- What to work on -
When you reach the line containing "Ná Cao Su (36, 1606)" in the entries below, repeat it and each line after it exactly until the entries end.

- Stored items -
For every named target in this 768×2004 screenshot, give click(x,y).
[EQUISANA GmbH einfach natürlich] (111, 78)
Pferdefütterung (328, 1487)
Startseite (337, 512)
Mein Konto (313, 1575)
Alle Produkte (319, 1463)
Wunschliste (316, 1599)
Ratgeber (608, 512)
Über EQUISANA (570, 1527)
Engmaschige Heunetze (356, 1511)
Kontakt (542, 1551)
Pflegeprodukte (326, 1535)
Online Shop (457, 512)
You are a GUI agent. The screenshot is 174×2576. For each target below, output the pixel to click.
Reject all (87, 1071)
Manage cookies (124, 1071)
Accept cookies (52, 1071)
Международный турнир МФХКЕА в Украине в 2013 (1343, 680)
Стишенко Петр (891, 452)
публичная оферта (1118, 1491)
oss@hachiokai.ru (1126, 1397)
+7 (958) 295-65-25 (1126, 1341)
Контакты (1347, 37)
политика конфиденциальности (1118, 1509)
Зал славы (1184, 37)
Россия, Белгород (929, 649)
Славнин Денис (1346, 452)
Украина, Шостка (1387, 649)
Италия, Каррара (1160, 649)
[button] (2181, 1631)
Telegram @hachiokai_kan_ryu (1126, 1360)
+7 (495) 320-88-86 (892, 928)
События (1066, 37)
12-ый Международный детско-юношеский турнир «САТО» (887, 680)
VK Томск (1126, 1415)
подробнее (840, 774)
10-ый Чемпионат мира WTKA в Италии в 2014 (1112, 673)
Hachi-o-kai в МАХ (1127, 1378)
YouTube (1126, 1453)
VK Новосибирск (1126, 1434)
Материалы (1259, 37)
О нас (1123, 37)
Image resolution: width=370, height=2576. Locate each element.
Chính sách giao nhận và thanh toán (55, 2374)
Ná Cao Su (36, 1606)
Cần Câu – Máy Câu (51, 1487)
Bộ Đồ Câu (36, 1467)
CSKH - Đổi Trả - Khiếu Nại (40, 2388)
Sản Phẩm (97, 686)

- Problem solution -
Ná Cao Su (36, 1606)
Cần Câu – Máy Câu (51, 1487)
Bộ Đồ Câu (36, 1467)
CSKH - Đổi Trả - Khiếu Nại (40, 2388)
Sản Phẩm (97, 686)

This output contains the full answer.